Electrum Business Analyst Cassandra da Cruz compares domestic remittance services and explores what makes them work (or not).
The M-Pesa digital wallet has been a phenomenal success in Kenya, growing the banked proportion of the country’s population from around 60% in 2006 to over 80% in 2018. Yet, in South Africa, uptake of M-Pesa was underwhelming, despite a strong demand for domestic remittance services. There are several reasons M-Pesa is not being adopted by South Africans but the principle is clear: context is important when innovating for banking.
It’s not the availability of financial instruments holding South Africans back…
South Africa has one of the most advanced banking systems in the world and a high proportion of its population has access to bank accounts. It’s not the availability of financial instruments holding South Africans back from initiating remittances via their bank accounts, it’s the obstacles to accessing them. Many major banks require a minimum account balance of around R20 and charge between R2 and R5 a swipe for debit cards, an unfeasible prospect for many low-income earners in South Africa. In addition to these challenges, ATMs are thinly spread across rural regions.
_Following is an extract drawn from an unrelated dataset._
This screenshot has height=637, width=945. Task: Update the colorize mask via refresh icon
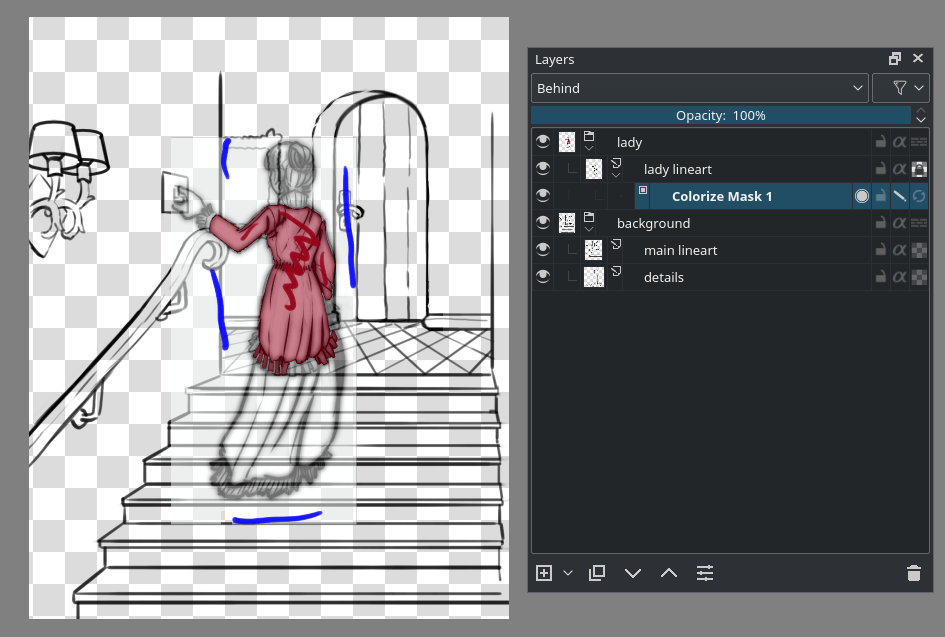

South Africans still make use of informal means of remittance payments, like sending cash in long-distance passenger taxis, despite the risks. While Kenyans readily took up digital wallets, it seems South Africans prefer to stay with hard cash, particularly as mobile banking solutions are difficult to access due to high data costs and poor network coverage in rural areas.
Banks and retailers should take notice of solutions like these…
ATM coverage may be sparse in rural South Africa, but retailers have widespread reach. The Shoprite Group alone has over 1,000 outlets across South Africa and Lesotho, and they’ve leveraged this reach to make their Money Transfer Service the largest retail domestic remittance service in the country. It charges the sender a flat rate of R9.99 per transaction for any value from R1 to R5,000 (the maximum allowed), which is much more attractive to the majority of South African citizens.
The procedure for sending cash through retailers is convenient, safe and reliable, and the mechanism clearly appeals to South Africans. A sender deposits cash at the retailer’s point-of-sale, and the recipient uses a PIN, reference number and their ID to redeem their cash at their local retail outlet. Capitec offers a similar solution, for slightly cheaper, where their customers can send money from their accounts via USSD or their mobile app to be redeemed at a Shoprite store. Banks and retailers should take notice of solutions like these – not only is there revenue to be made from transactional costs, but there is an opportunity to reduce cash handling fees by recycling it through this service offering.
These solutions increase the quality of life for their users…
Financial inclusion is a key goal of the National Planning Committee’s 2030 National Development Plan and also of the South African Reserve Bank (SARB). SARB’s Vision 2025 plan specifically calls for the further development of domestic remittance solutions, as well as interoperability between retailers, with the regulatory framework being changed to make this easier. As more citizens are able to access digital financial products, the velocity of money in the market is expected to increase, helping bolster the economy.
These solutions increase the quality of life for their users and contribute to a more just and equitable society. Worldwide, there are still 2 billion people who are under-served by banking infrastructure and 810 million domestic migrants. There is considerable potential for growth in this market, but understanding the context of the country and the needs of its citizens is the key to success for product innovation.